Pharmacotherapy alone is rarely sufficient treatment for drug addiction. For most patients, drug abuse counseling—individual or group—and participation in self-help programs are necessary components of comprehensive addiction care. As part of training in the treatment of opioid addiction, physicians should at a minimum obtain some knowledge about the basic principles of brief intervention in case of relapse. Physicians considering providing opioid addiction care should ensure that they are capable of providing psychosocial services, either in their own practices or through referrals to reputable behavioral health practitioners in their communities. (Executive Summary XX)

American Society of Addiction Medicine (ASAM) National Practice Guideline for the Use of Medications in the Treatment of Addiction Involving Opioid Use (2015) [3]

(3) Clinicians should observe patients in their offices during [buprenorphine] induction. Emerging research, however, suggests that many patients need ‘‘not’’ [sic] be observed and that home buprenorphine induction may be considered. Home based induction is recommended only if the patient or prescribing physician is experienced with the use of buprenorphine. This is based on the consensus opinion of the Guideline Committee.

Induction Induction within the clinician’s office is recommended to reduce the risk of precipitated opioid withdrawal. Office-based induction is also recommended if the patient or physician is unfamiliar with buprenorphine. However, buprenorphine induction may be done by patients within their own homes.84 Home-based induction is recommended only if the patient or prescribing physician is experienced with the use of buprenorphine. The recommendation supporting home induction is based on the consensus opinion of the Guideline Committee. (p. 33)

(8) Patients should be seen frequently at the beginning of their treatment. Weekly visits (at least) are recommended until patients are determined to be stable. There is no recommended time limit for treatment.

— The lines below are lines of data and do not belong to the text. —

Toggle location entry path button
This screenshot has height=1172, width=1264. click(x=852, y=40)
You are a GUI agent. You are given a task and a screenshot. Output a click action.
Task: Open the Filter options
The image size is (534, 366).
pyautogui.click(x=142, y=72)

Monitoring treatment Patients should be seen frequently at the beginning of their treatment. Weekly visits (at least) are recommended until patients are determined to be stable. The stability of a patient is determined by an individual clinician based on a number of indicators which may include abstinence from illicit drugs, participation in psychosocial treatment and other recovery based activities, and good occupational and social functioning. Stable patients can be seen less frequently but should be seen at least monthly. (p. 34)

(5) Psychosocial treatment should be implemented in conjunction with the use of buprenorphine in the treatment of opioid use disorder.

Psychosocial treatment and treatment with buprenorphine clinicians who are prescribing buprenorphine should consider providing or recommending office-based or community-based psychosocial treatment. There is some research evidence that the addition of psychosocial treatment improves adherence and retention in treatment with buprenorphine63,94,95; however, these findings are mixed.29,96–99 It is recommended that clinicians offer patients psychosocial treatment early in their treatment with buprenorphine. Effective therapies may include the following: (1) cognitive behavioral therapies; (2) contingency management; (3) relapse prevention; and (4) motivational interviewing. (p. 39)

Low Threshold Primary Care Office-based Buprenorphine Treatment

Unobserved induction only; no in-person or in-clinic induction. Patient handout written and text-message or phone support as needed.

Weekly to monthly or less than monthly, varies per patient. Typically, a new induction patient is seen one-week following induction, then less frequently. Refills and less than monthly follow-up are allowed for stable patients.

Generally endorsed by providers for all patients; 12-step and other counseling involvement assessed at follow-up; no requirement or mandate for any additional counseling; no additional counseling available in-clinic.